API
Download counter
Searches access.log files for successful downloads that match a specified search string. Matching downloads are tallied in an SQLite database, and results output to an html file.
Usage
The main functional parameters are set in dlcounter.cfg. Additional options may be set through command line arguments.
Command line switches
Usage: dlcounter.py [-d] [-h] [-i] [-v] [-D] [-V]
Arguments:
- -d, --docs
Show this documentation and exit.
- -h, --help
Show short help and exit.
- -i, --init string
This option is required if you wish to count downloads in old archived ‘.gz’ files.

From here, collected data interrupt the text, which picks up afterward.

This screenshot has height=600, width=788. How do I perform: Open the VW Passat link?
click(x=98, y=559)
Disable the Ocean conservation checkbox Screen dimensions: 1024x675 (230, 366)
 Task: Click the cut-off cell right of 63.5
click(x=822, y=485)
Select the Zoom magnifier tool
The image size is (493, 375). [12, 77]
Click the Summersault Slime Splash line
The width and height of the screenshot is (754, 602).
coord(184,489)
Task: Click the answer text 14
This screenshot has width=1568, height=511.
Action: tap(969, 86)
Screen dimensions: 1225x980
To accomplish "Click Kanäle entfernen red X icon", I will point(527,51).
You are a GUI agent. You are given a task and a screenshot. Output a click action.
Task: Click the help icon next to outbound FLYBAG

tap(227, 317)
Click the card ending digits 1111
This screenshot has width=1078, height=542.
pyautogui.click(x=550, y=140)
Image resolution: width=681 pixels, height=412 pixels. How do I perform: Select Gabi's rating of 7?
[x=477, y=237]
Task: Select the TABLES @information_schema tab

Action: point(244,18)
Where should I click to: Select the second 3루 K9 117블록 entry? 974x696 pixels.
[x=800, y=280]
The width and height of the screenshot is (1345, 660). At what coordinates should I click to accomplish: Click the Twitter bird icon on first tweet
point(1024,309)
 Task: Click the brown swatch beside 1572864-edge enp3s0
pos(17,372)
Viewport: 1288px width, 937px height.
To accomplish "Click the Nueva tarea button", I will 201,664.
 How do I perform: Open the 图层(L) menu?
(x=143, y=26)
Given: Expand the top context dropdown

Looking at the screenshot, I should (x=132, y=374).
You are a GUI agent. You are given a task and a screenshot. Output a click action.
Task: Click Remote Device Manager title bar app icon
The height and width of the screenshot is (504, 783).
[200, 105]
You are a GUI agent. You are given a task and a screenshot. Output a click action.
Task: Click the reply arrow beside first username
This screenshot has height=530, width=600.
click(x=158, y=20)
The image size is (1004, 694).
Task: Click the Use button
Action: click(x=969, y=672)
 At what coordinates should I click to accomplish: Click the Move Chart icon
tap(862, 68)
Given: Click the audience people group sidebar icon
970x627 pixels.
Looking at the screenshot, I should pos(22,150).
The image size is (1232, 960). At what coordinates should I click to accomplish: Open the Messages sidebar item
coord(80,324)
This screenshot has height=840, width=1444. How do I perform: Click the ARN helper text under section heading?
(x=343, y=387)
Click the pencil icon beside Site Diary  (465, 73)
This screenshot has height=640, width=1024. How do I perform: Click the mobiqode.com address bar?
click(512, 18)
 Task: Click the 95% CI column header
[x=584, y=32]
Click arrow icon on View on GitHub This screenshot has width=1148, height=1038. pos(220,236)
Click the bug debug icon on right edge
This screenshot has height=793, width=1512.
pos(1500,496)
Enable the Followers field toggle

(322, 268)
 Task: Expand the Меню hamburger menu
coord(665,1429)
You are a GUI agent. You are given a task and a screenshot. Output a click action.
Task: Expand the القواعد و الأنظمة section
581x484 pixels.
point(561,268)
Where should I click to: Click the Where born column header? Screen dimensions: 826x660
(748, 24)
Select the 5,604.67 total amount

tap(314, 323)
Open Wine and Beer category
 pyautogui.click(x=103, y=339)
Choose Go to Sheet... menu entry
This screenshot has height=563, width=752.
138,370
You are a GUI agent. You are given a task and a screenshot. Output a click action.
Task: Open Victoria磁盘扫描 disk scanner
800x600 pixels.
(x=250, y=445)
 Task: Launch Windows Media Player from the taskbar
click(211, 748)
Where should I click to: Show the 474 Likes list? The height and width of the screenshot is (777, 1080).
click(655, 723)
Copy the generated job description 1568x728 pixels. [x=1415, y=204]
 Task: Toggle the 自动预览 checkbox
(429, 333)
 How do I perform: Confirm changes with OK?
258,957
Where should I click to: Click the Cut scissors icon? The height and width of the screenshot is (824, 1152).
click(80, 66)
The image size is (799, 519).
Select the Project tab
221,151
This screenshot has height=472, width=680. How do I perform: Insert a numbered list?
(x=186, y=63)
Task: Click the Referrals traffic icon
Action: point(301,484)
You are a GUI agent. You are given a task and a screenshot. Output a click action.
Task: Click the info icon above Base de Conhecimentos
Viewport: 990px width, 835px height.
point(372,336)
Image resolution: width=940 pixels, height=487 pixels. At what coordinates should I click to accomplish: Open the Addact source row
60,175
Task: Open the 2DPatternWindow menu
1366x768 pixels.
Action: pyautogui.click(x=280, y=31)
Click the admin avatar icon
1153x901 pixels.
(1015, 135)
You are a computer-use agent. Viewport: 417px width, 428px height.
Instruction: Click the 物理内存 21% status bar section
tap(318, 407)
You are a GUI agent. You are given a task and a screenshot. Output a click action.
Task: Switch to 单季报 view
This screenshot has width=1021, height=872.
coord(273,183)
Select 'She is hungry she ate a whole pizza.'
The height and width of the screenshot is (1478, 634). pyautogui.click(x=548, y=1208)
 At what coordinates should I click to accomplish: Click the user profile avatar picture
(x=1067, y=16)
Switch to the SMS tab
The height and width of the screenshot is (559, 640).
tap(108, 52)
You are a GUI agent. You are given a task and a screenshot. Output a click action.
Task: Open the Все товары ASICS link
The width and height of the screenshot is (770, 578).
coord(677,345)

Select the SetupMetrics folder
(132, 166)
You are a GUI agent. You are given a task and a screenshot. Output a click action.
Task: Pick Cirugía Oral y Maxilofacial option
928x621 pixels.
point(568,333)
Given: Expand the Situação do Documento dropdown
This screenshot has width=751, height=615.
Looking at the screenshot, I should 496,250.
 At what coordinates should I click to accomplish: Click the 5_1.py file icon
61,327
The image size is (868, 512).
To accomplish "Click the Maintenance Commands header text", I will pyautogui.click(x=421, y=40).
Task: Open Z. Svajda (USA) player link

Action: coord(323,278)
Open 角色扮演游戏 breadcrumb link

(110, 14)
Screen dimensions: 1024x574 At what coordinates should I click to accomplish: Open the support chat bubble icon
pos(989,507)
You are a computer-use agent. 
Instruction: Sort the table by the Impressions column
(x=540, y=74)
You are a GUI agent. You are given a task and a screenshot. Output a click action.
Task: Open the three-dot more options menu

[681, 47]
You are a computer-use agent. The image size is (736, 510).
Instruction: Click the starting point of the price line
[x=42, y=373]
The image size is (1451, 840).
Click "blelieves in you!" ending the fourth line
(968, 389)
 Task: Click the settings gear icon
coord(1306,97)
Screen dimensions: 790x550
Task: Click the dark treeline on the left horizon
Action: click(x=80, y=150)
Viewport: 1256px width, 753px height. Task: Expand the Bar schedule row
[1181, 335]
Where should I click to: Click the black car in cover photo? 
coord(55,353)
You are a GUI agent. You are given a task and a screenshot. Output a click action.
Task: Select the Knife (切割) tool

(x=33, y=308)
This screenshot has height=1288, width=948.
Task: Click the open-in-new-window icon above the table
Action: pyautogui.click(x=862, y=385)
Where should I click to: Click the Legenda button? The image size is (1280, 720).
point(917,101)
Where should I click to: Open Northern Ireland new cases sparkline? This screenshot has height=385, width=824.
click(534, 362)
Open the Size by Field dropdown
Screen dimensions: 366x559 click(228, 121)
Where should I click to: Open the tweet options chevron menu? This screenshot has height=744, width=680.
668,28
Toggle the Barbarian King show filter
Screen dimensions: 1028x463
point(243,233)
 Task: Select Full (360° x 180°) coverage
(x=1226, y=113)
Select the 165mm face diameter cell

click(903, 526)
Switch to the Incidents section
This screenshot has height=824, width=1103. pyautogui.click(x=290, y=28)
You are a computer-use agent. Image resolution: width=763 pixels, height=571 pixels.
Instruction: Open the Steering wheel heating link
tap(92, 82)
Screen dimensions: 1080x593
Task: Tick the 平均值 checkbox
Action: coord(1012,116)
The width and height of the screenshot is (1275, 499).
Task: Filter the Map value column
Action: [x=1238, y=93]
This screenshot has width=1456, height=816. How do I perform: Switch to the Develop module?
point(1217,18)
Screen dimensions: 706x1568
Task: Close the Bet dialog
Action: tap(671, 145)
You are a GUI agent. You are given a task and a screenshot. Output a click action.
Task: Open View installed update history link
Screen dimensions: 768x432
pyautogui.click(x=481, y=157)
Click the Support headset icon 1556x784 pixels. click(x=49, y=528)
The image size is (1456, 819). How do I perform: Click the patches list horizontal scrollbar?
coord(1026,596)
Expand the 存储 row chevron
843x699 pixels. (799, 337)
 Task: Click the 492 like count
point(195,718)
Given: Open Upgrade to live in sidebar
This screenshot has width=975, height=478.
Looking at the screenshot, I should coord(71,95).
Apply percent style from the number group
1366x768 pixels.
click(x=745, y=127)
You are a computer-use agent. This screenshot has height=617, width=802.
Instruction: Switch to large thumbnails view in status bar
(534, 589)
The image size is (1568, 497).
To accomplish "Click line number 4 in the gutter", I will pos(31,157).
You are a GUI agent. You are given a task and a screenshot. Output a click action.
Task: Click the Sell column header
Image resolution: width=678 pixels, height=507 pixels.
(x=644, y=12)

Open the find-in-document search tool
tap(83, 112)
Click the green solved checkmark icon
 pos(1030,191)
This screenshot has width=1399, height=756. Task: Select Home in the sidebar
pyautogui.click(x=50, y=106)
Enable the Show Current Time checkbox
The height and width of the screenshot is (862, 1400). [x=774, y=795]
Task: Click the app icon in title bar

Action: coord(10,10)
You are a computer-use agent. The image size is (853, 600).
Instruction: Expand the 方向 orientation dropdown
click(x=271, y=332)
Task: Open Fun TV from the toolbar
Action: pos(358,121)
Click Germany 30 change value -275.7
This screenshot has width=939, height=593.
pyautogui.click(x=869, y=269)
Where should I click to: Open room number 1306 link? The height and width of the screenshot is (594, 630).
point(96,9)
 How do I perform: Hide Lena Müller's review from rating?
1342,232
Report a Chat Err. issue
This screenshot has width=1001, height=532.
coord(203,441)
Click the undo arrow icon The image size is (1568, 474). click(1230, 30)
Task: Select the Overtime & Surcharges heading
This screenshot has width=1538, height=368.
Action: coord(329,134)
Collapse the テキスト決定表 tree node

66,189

All access logs in path, (including .gz files), are read. Matching download files are counted regardless of when they were downloaded, so this option should only be used on first run, (before the database contains data). This option overrides ACCESSLOGS in dlcounter.cfg.
Example
The path string should be entered in the form:
$ python3 dlcounter.py -n '/var/log/nginx/access.log'
To read all logs:
* /var/log/nginx/access.log
* /var/log/nginx/access.log.1
* /var/log/nginx/access.log.2.gz
* /var/log/nginx/access.log.3.gz
* ...
- -v, --verbose
Print commands and database contents to stdout.
- -D, --debug
Print additional debug strings to stdout.
- -V, --version
Show program version and exit.
Configuration file
The configuration file (‘dlcounter.cfg’) must be in the same directory as ‘download_counter.py’.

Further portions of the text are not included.